### WORK REQUIRED
Of the entries below, repeat exactly only those lines from the one containing "Switch to the 新闻 tab" through the last line, with pictures omitted.

### Dataset entries
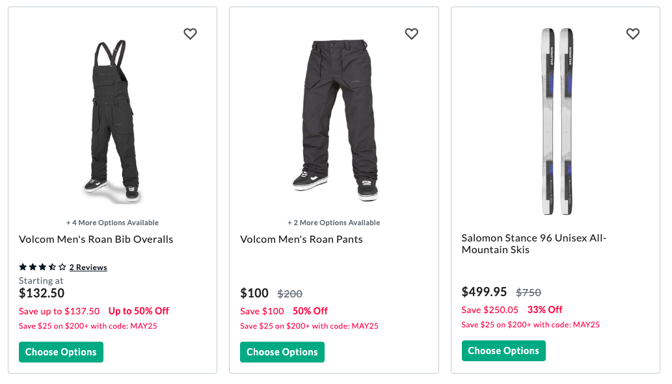Click MAY25 promo text under Roan Pants
The image size is (672, 384).
[x=309, y=326]
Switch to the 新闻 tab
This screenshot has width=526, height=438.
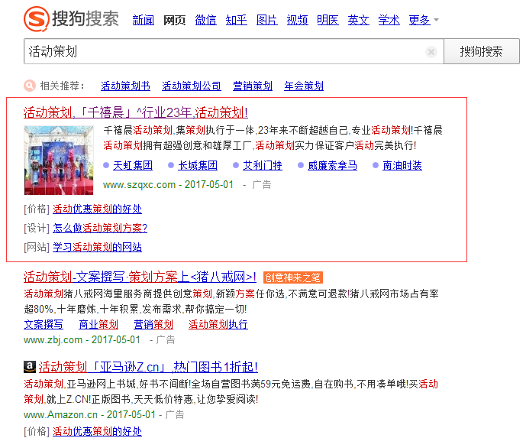pos(143,20)
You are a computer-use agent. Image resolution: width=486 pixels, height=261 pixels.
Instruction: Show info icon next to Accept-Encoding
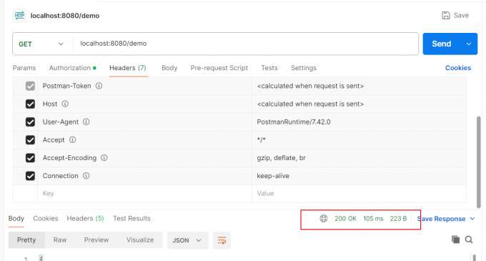pyautogui.click(x=104, y=158)
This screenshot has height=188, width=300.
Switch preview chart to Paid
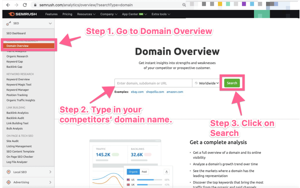click(144, 172)
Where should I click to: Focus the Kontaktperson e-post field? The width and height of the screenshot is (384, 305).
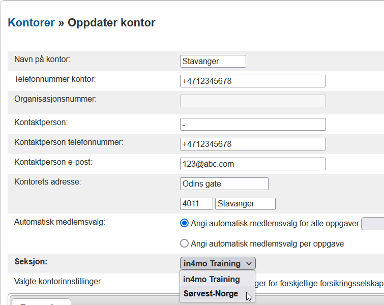click(x=253, y=164)
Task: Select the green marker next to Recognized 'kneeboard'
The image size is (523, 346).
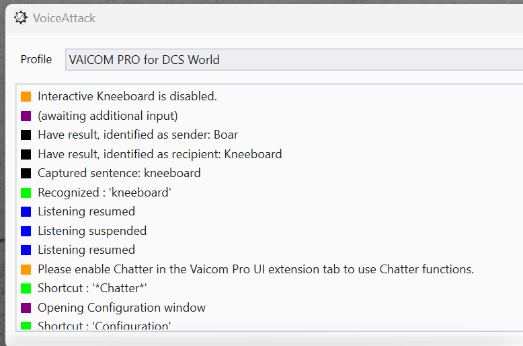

### TASK SOLUTION
Switch to the 新闻 tab
This screenshot has width=526, height=438.
pos(143,20)
You are a computer-use agent. Image resolution: width=486 pixels, height=261 pixels.
Instruction: Show info icon next to Accept-Encoding
pyautogui.click(x=104, y=158)
This screenshot has height=188, width=300.
Switch preview chart to Paid
click(144, 172)
Where should I click to: Focus the Kontaktperson e-post field? The width and height of the screenshot is (384, 305).
click(x=253, y=164)
Task: Select the green marker next to Recognized 'kneeboard'
The image size is (523, 346).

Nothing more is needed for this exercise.